Created 09-29-2015 04:31 PM
End user needs to get files from HDFS. The process is :
End user --> Gateway box ( Look for file locally. If not there then talk to HDFS) --> HDFS --> copy file in gateway box
Created 09-29-2015 04:39 PM
I highly recommend Knox's shell which uses a DSL for those operations http://knox.apache.org/books/knox-0-6-0/user-guide.html#WebHDFS
Great way to programmatically interact with a cluster in a controlled and audited manner (e.g. simpler DSL and secured gateway endpoint, no need to open every node's port). BTW, it's a groovy DSL, which makes it trivial to run in any Java program.
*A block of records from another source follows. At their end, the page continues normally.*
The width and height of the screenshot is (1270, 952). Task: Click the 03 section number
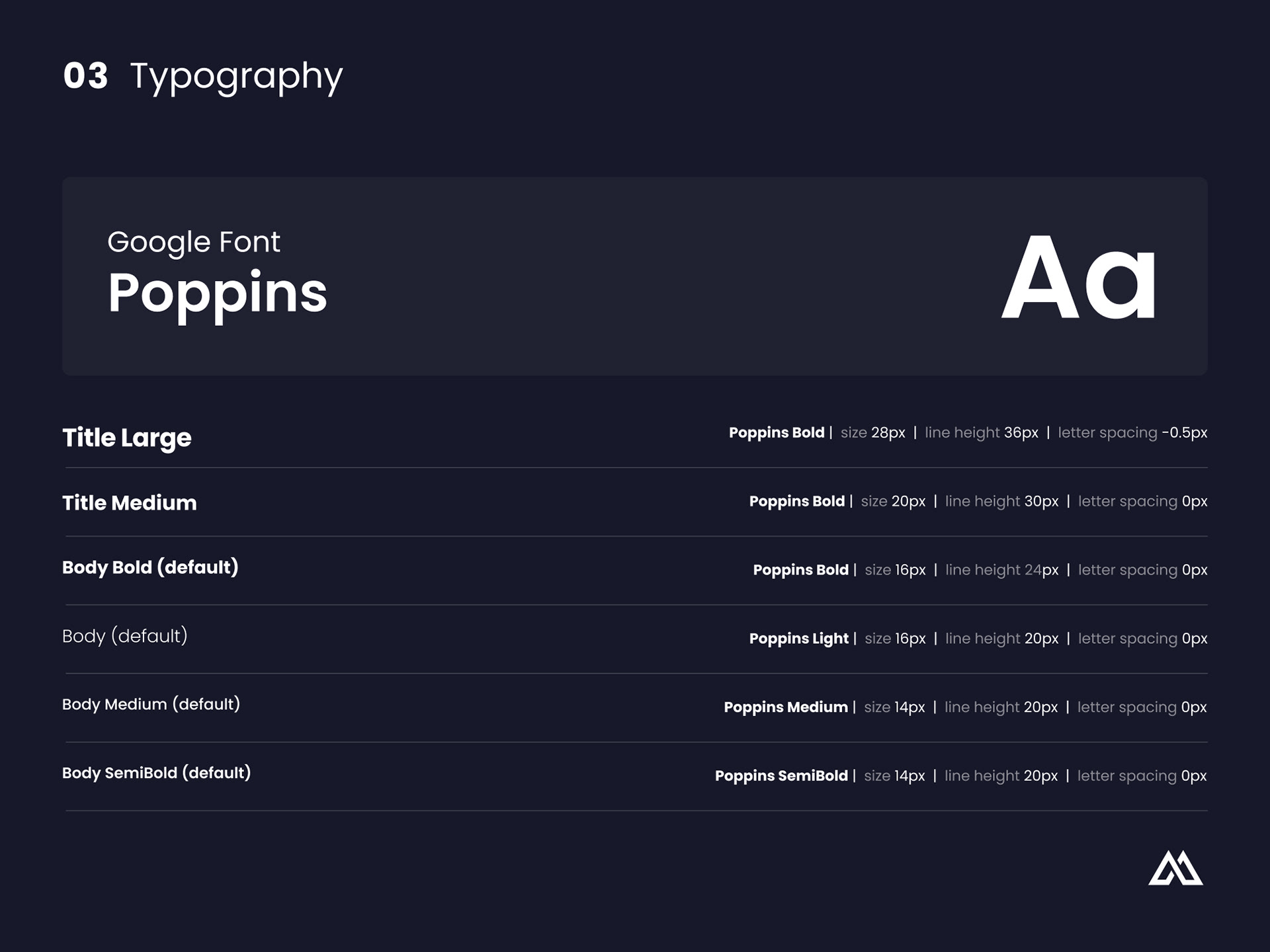coord(85,76)
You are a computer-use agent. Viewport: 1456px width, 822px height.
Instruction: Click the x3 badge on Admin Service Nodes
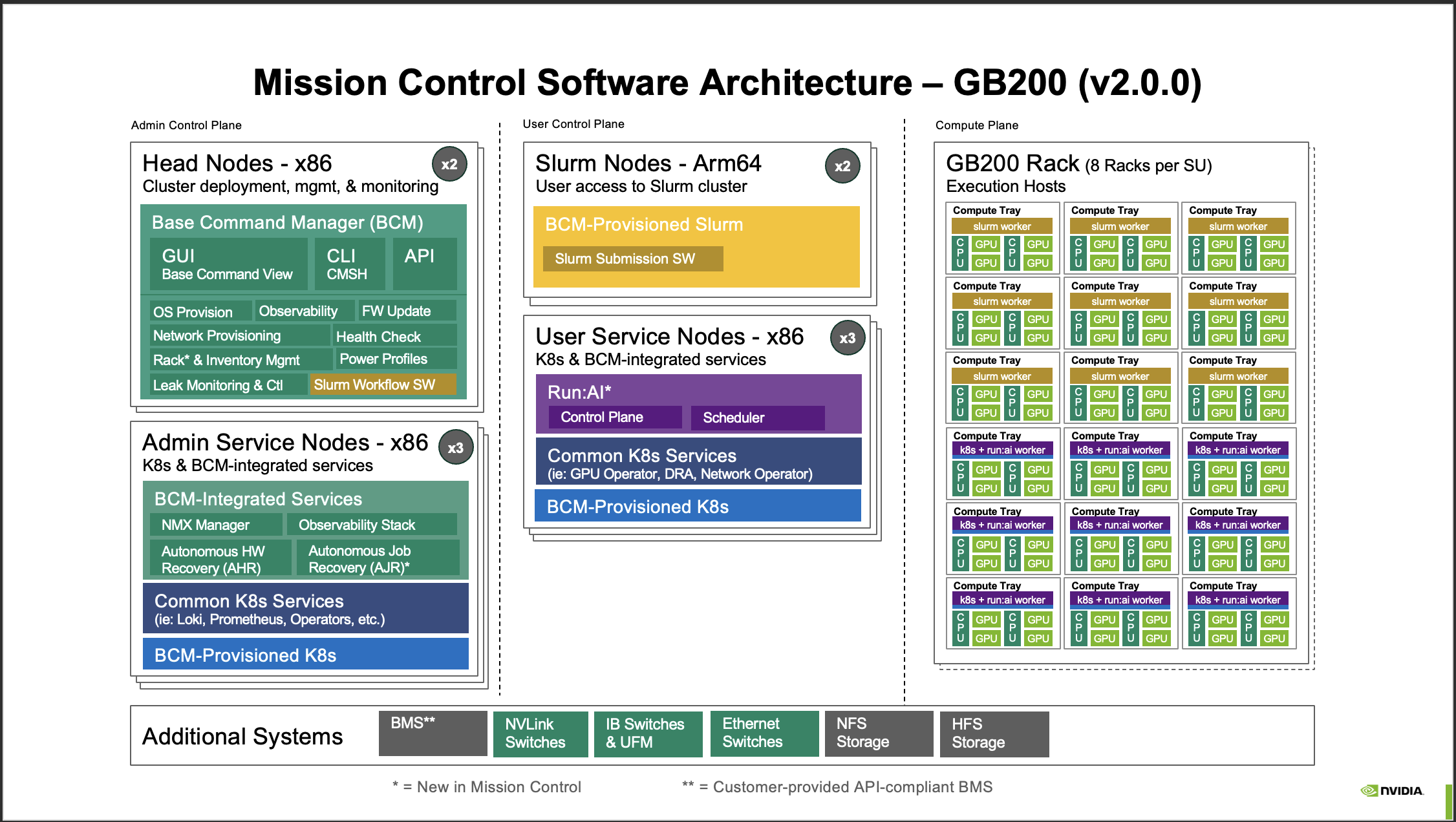tap(456, 448)
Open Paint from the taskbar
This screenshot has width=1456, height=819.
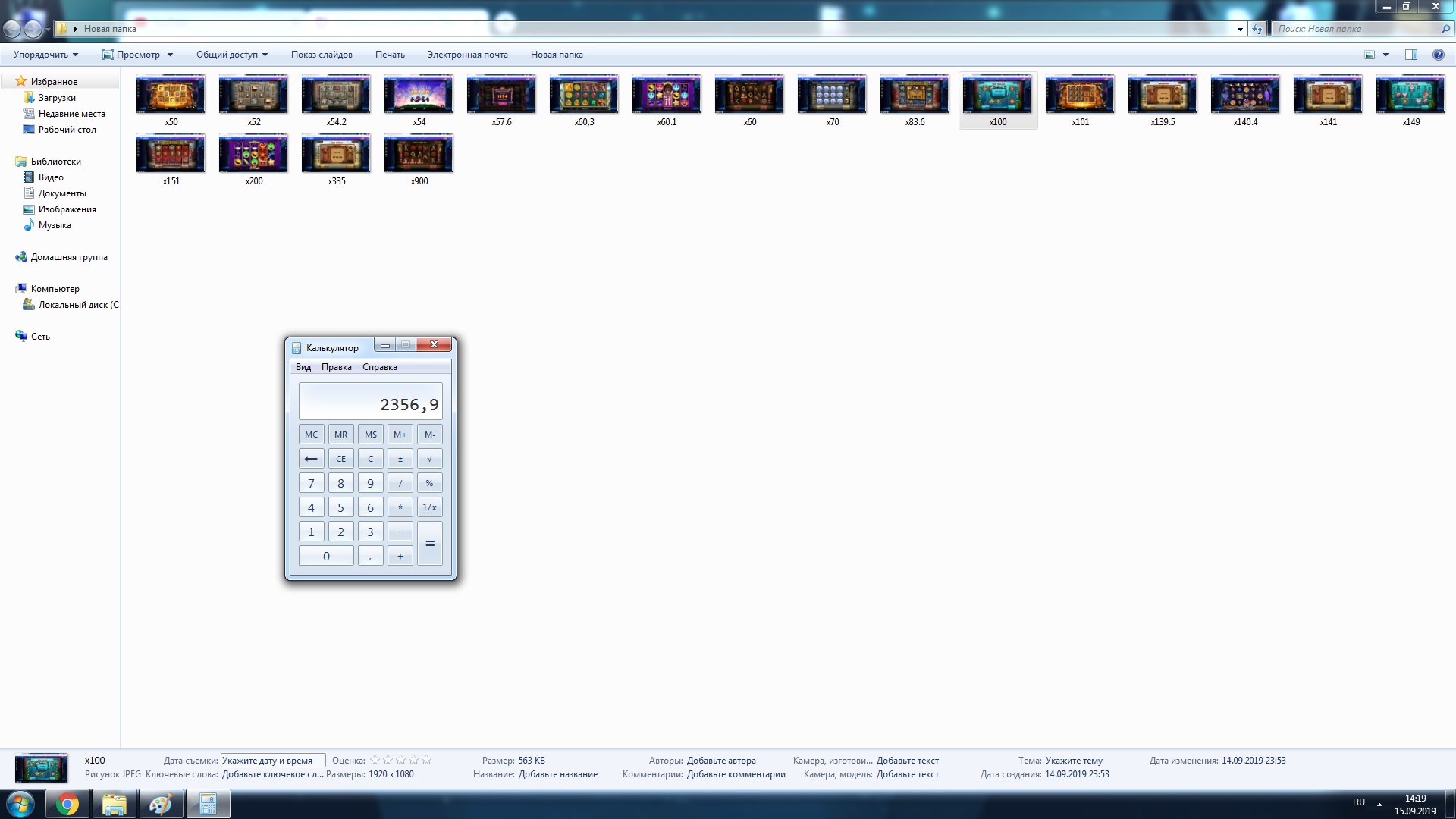161,804
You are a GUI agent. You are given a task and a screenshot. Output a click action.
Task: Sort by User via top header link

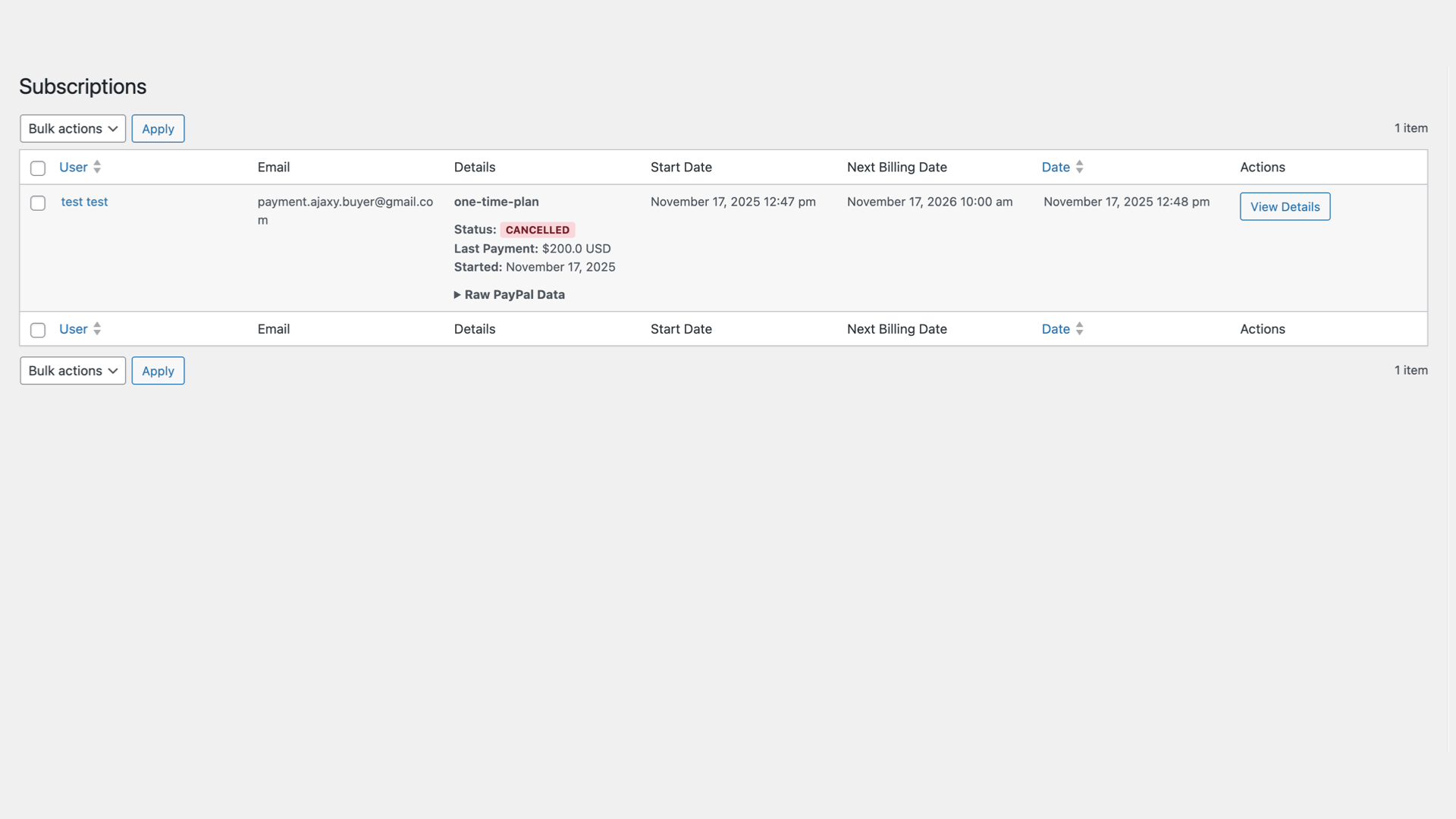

Created 09-29-2015 04:39 PM
I highly recommend Knox's shell which uses a DSL for those operations http://knox.apache.org/books/knox-0-6-0/user-guide.html#WebHDFS
Great way to programmatically interact with a cluster in a controlled and audited manner (e.g. simpler DSL and secured gateway endpoint, no need to open every node's port). BTW, it's a groovy DSL, which makes it trivial to run in any Java program.
Created 09-29-2015 04:57 PM
Thanks @agrande@hortonworks.com
Created 09-29-2015 04:41 PM
An option here would be to put a standard caching web-proxy in-front of webhdfs, or of course better webhdfs through Knox, and have it ignore cache-control headers.